The longer the women took aspirin, the greater the reduction in risk: Those who had taken it twice weekly for 1-4 years had an 11 percent risk reduction; those who took it regularly for at least five years had a 30 percent risk reduction.
Dr. Jean Tang of Stanford University Medical School was the senior author of the study, which was published this week in the journal Cancer. She thinks aspirin's ability to reduce inflammation is the key to controlling the growth of cancerous cells.
However, the study found no similar benefits from taking other nonsteroidal anti-inflammatory drugs, known as NSAIDs, like ibuprofen.
The reason might be that aspirin and NSAIDs bind with cox-1 and cox-2 enzymes, reducing inflammation, says Dr. Homayoon Sanati, oncologist at Orange Coast Memorial Medical Center in Fountain Valley. But aspirin blocks the enzymes permanently. The other anti-inflammatories "bind to the enzyme, block it, and then it gets dislodged, so it's a temporary inhibition," Sanati said.
One flaw of the study is that the information was self-reported by study subjects, and thus there's no firm evidence that aspirin prevents melanoma. Researchers can only make that association, based on the data.
Considering the side effects of regular aspirin use, which can include bleeding in the stomach, it's wise to check with your doctor before begin taking the drug.
A breast-feeding benefit questioned
The conventional wisdom is that breast-feeding, among all its benefits for babies, keeps them from becoming overweight. At least until they're old enough to discover fast food. Then they're on their own.
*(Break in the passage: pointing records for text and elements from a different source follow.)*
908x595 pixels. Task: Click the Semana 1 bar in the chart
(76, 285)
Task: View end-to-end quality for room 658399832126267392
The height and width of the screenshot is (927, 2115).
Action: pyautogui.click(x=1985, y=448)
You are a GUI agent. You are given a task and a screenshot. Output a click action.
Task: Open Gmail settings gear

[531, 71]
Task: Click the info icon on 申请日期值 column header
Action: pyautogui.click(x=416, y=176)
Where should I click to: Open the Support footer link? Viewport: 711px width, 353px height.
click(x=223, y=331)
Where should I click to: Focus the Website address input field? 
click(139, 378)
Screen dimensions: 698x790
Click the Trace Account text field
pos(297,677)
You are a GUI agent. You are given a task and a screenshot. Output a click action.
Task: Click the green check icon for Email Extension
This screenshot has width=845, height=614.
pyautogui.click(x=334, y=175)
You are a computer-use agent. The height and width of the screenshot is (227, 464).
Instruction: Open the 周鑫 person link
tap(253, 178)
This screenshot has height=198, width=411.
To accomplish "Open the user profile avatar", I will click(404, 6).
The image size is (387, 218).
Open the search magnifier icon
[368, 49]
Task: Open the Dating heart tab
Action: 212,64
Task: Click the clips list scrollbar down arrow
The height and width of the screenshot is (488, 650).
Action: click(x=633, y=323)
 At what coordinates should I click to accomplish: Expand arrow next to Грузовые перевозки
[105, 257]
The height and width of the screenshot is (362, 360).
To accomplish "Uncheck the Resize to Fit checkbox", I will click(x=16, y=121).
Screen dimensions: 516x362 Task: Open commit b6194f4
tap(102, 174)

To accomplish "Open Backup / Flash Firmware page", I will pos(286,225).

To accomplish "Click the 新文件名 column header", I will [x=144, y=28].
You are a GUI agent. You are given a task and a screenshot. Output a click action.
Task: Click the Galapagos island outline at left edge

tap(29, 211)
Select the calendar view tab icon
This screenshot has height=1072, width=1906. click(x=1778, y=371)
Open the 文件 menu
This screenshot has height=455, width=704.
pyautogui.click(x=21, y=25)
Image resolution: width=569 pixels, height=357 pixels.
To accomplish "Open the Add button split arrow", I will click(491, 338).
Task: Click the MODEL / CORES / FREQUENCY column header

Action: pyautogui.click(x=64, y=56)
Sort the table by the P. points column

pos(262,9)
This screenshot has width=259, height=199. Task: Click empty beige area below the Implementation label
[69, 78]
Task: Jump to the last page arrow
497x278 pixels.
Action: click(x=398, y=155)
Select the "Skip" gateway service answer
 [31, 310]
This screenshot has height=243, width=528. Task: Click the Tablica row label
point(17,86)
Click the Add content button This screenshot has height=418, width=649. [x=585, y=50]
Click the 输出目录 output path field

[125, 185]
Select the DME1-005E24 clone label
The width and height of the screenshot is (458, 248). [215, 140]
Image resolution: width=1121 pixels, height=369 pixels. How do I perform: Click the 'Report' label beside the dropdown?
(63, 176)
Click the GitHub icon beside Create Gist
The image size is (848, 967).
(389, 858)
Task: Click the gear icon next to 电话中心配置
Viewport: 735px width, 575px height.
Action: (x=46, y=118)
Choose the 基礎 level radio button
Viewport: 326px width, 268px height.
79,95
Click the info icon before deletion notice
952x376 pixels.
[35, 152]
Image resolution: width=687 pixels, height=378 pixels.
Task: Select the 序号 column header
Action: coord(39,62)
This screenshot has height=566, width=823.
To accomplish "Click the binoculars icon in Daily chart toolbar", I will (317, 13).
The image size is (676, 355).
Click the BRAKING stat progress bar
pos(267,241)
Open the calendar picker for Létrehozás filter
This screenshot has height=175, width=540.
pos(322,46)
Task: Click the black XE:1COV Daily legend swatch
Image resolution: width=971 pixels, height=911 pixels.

A new study published in the Journal of the American Medical Association showed that children whose mothers had coaching to improve duration and exclusivity of breast-feeding didn't avoid becoming overweight by age 12 more than kids who didn't have the intervention.
The data were collected in 31 maternity hospitals in Belarus. At age 1, 19.7 percent of the babies whose mother got more education on breast-feeding were still nursing, compared with 11.4 percent among the control group.
Breast-feeding has many more benefits than obesity prevention, including a better-developed immune system to ward off infections, as well as potentially higher cognitive development.
"Although breast-feeding is unlikely to stem the current obesity epidemic, its other advantages are amply sufficient to justify continued public health efforts to promote, protect and support it," the authors wrote.
Foursquare is watching you eat
The social media site (and app) Foursquare has built a list of the healthiest, and unhealthiest, cities in America, based on the places where users check in.
The company analyzed more than 3 billion check-ins and found that people in Boulder, Colo., went to "healthy venues" more often than any other city. Users in Manchester, N.H., must have gotten religion on healthy living overnight, because that city landed at No. 3 on the healthy list, only a year after showing up in the bottom 10.
The No. 2 healthy city over the past year was San Jose. The top three worst cities are Myrtle Beach, S.C.; Montgomery, Ala.; and Atlantic City, N.J.
What constitutes a "healthy venue?" Foursquare lists several, including juice bars, salad shops, yoga studios and gyms. An unhealthy check-in, presumably, might be to a tobacco shop, a rib joint or a Dunkin' Donuts. Although one might also presume that attendees to those types of establishments might be less inclined to broadcast it to the world.